This document aims to provide an overview of the mapwarper documentation with regards to Kartta Labs

See Also:

Table of Contents

Overview

This is a web application to georeference and stitch together imagery. The Mapwarper application is a customized version of https://github.com/timwaters/mapwarper - the public instance of which can be visited at Mapwarper.net. It's in use at the New York Public Library, Harvard University, Leiden Archives amongst other instances.

Main Rectify Interface

It enables a user to upload an image, a scanned map or aerial photo for example, and by placing control points on a reference map and the image, to warp it, to stretch it to fit.

Users rectify, warp or stretch images of historical maps with a reference basemap, assigning locations on image and map that line up with each other. Often these historical maps were in big paper books, and so for the first time they can be stitched together and shown as a whole, in digital format.

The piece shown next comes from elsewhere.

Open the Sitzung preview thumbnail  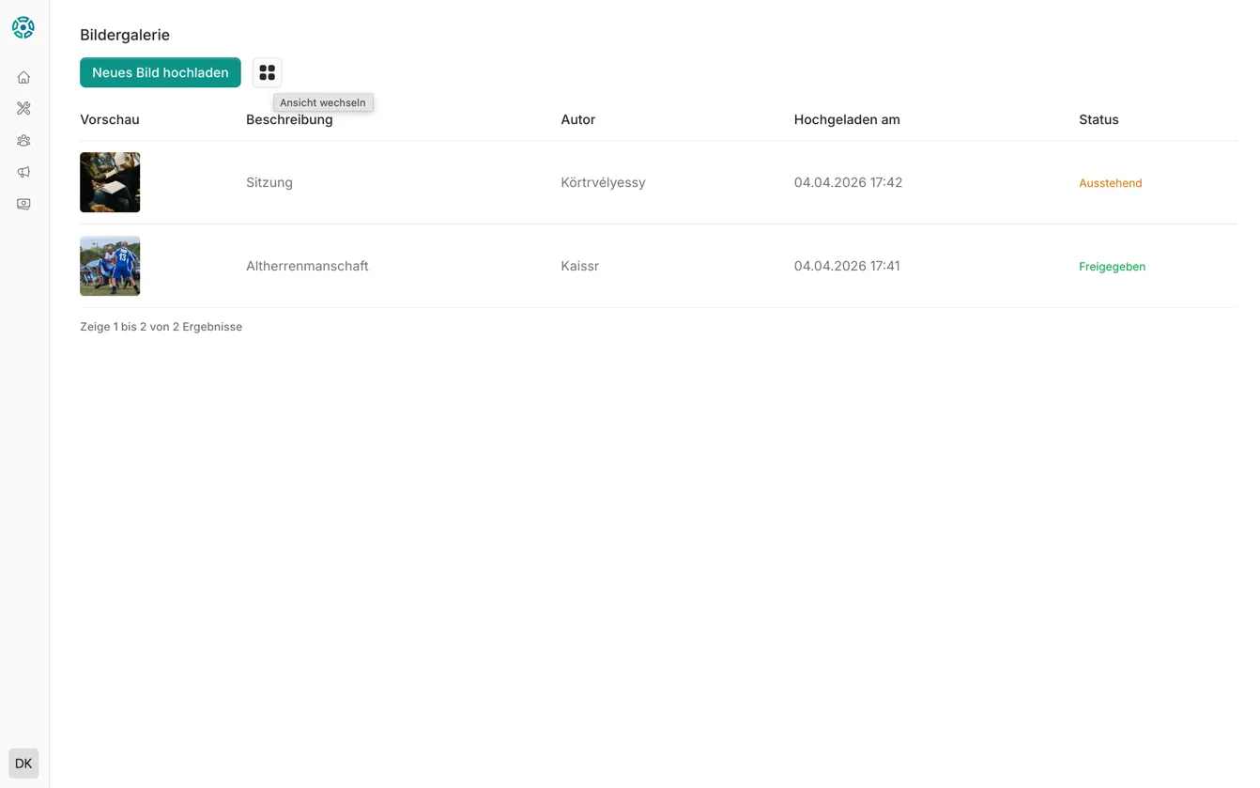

Users can crop around the maps, and join or stitch them together into mosaics

The application runs as a Ruby on Rails application using a number of open source geospatial libraries and technologies, including PostGIS, Mapserver, Geoserver, and GDAL tools.

The resulting maps can be exported as a PNG, GeoTIFF, WMS, Tiles, and KML for use in many different applications.

Configuration

There are several configuration settings. Most of these are set in config/application.yml and are various API keys. See below for more explanation.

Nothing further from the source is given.